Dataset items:
********

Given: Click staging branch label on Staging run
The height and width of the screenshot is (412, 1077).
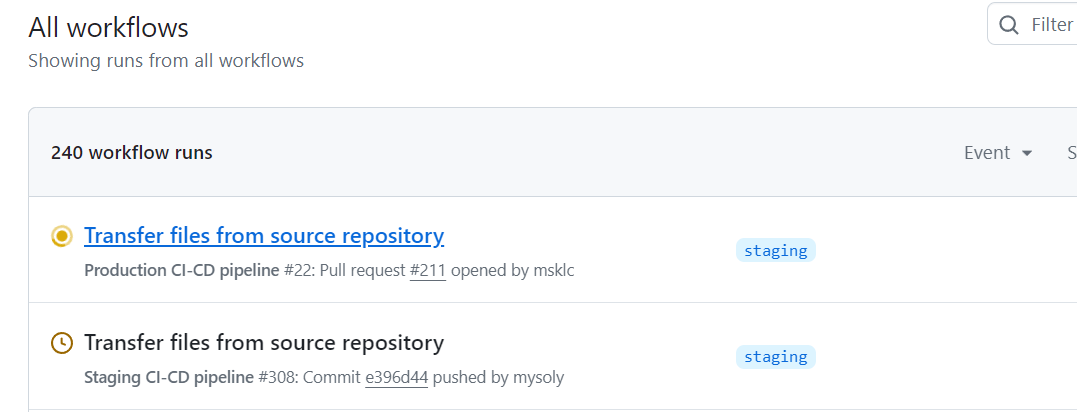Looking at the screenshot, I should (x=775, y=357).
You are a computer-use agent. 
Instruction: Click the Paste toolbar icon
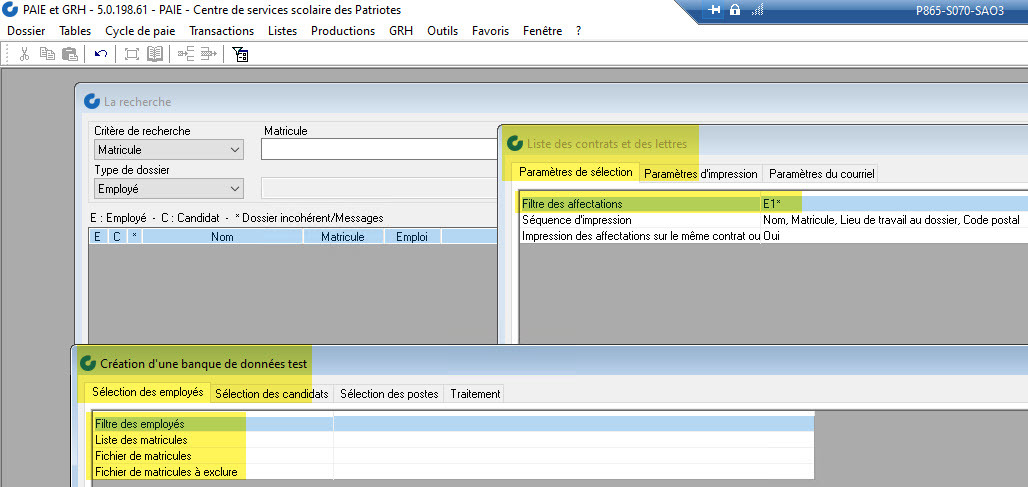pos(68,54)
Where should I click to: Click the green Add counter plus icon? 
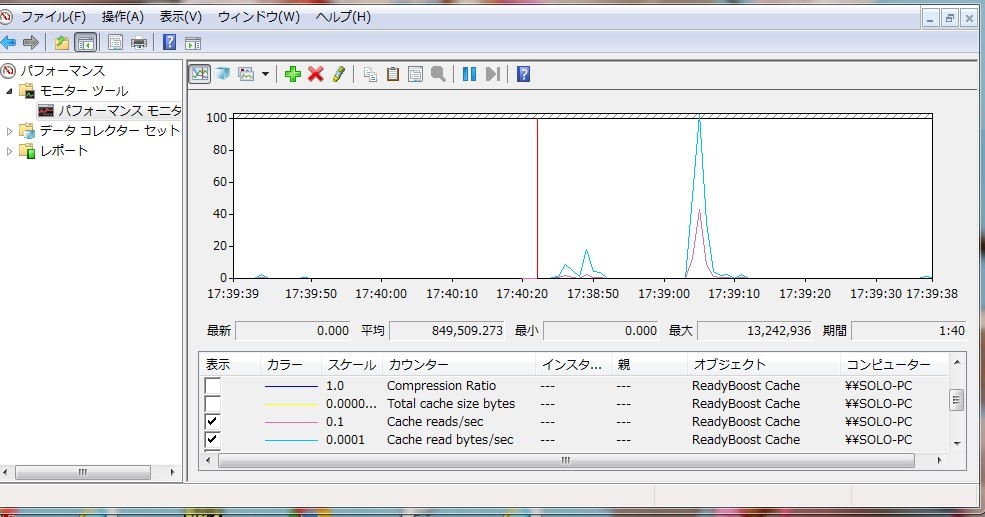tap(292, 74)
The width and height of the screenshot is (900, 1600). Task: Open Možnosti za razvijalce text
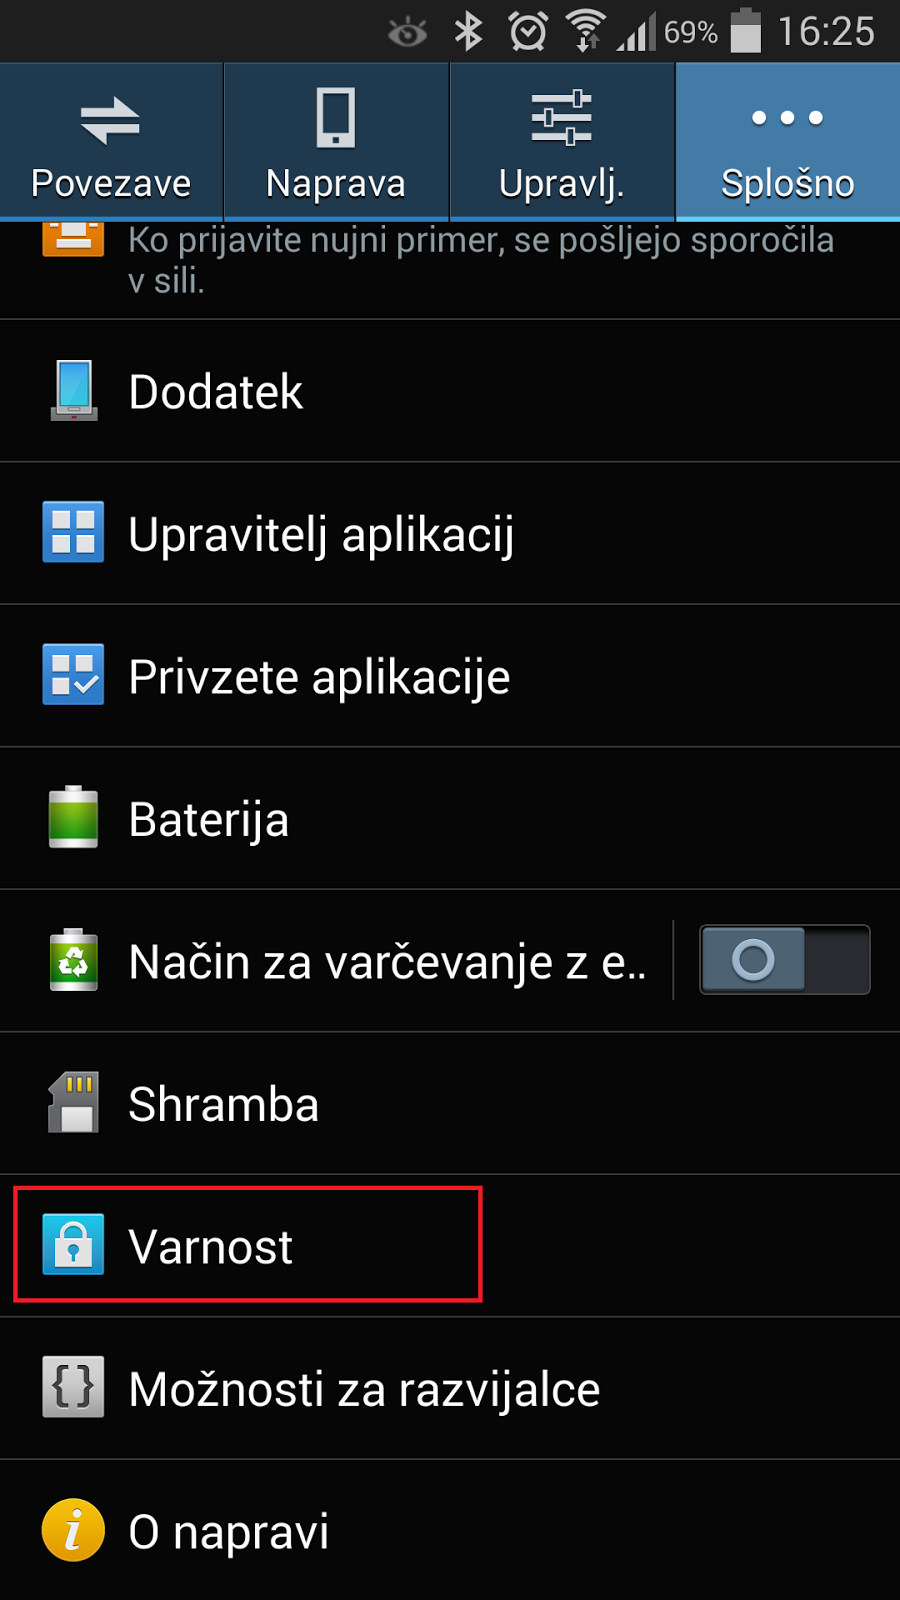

********

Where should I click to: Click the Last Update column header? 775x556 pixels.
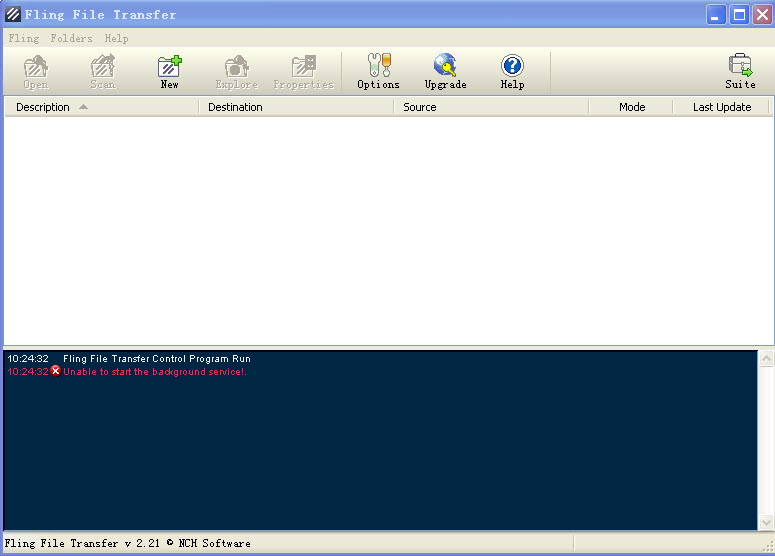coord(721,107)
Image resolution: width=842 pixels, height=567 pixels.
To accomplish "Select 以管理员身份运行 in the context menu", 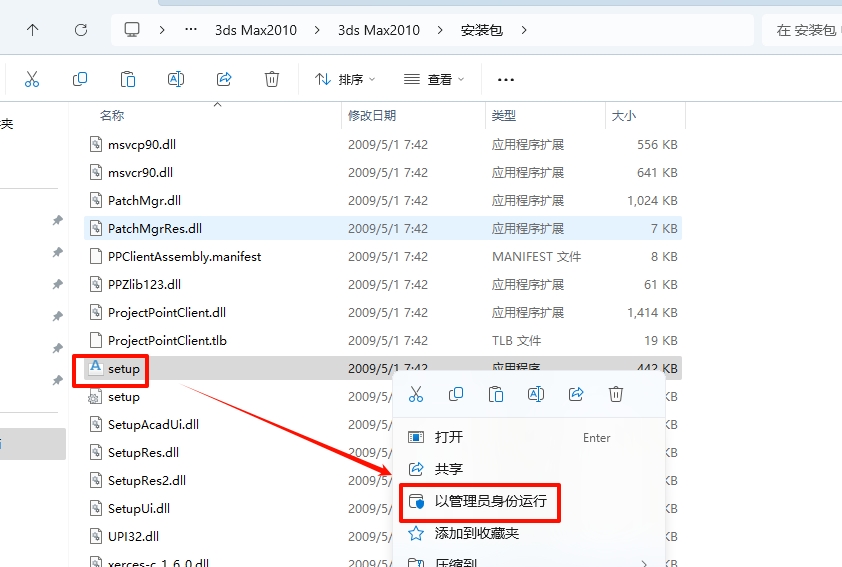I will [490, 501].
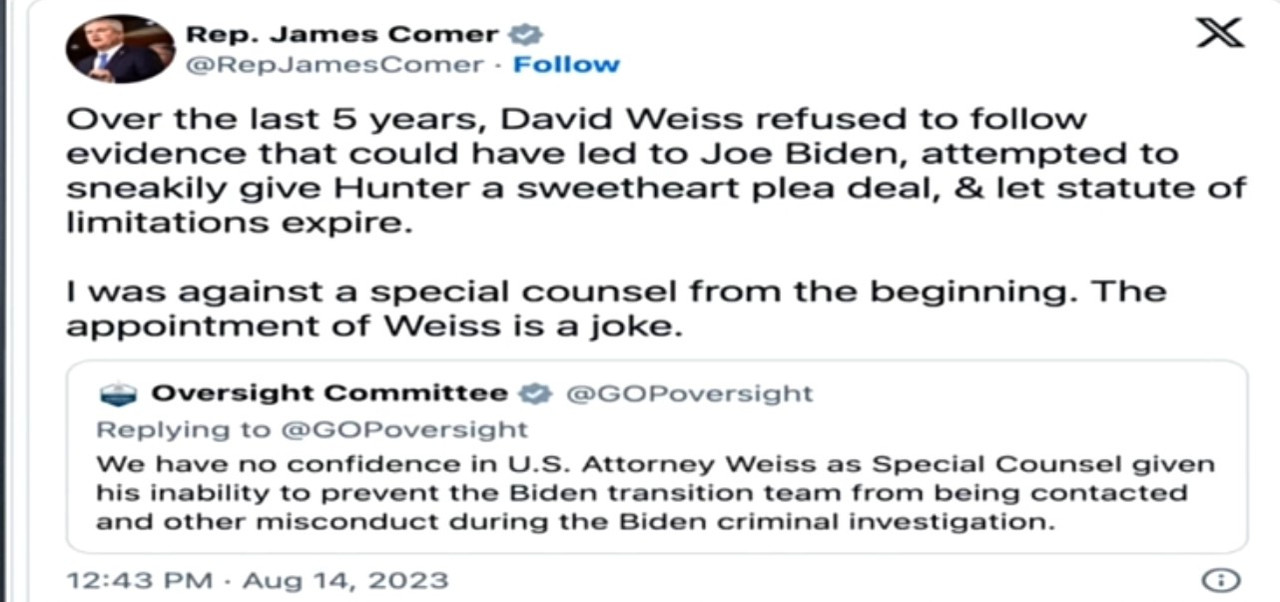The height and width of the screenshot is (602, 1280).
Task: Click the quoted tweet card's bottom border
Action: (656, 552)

********

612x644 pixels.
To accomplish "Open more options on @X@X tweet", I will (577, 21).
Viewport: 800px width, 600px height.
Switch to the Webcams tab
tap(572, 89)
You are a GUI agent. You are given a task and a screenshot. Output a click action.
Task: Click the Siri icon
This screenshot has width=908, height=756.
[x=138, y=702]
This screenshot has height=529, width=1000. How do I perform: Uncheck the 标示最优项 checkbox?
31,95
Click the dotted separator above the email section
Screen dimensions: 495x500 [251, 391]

********

- _What is required_: List the lines of the entries that include "agent".

- _Exercise result_:
You are a computer-use agent. 
You are a GUI agent. You are given a task and a screenshot. Output a click action.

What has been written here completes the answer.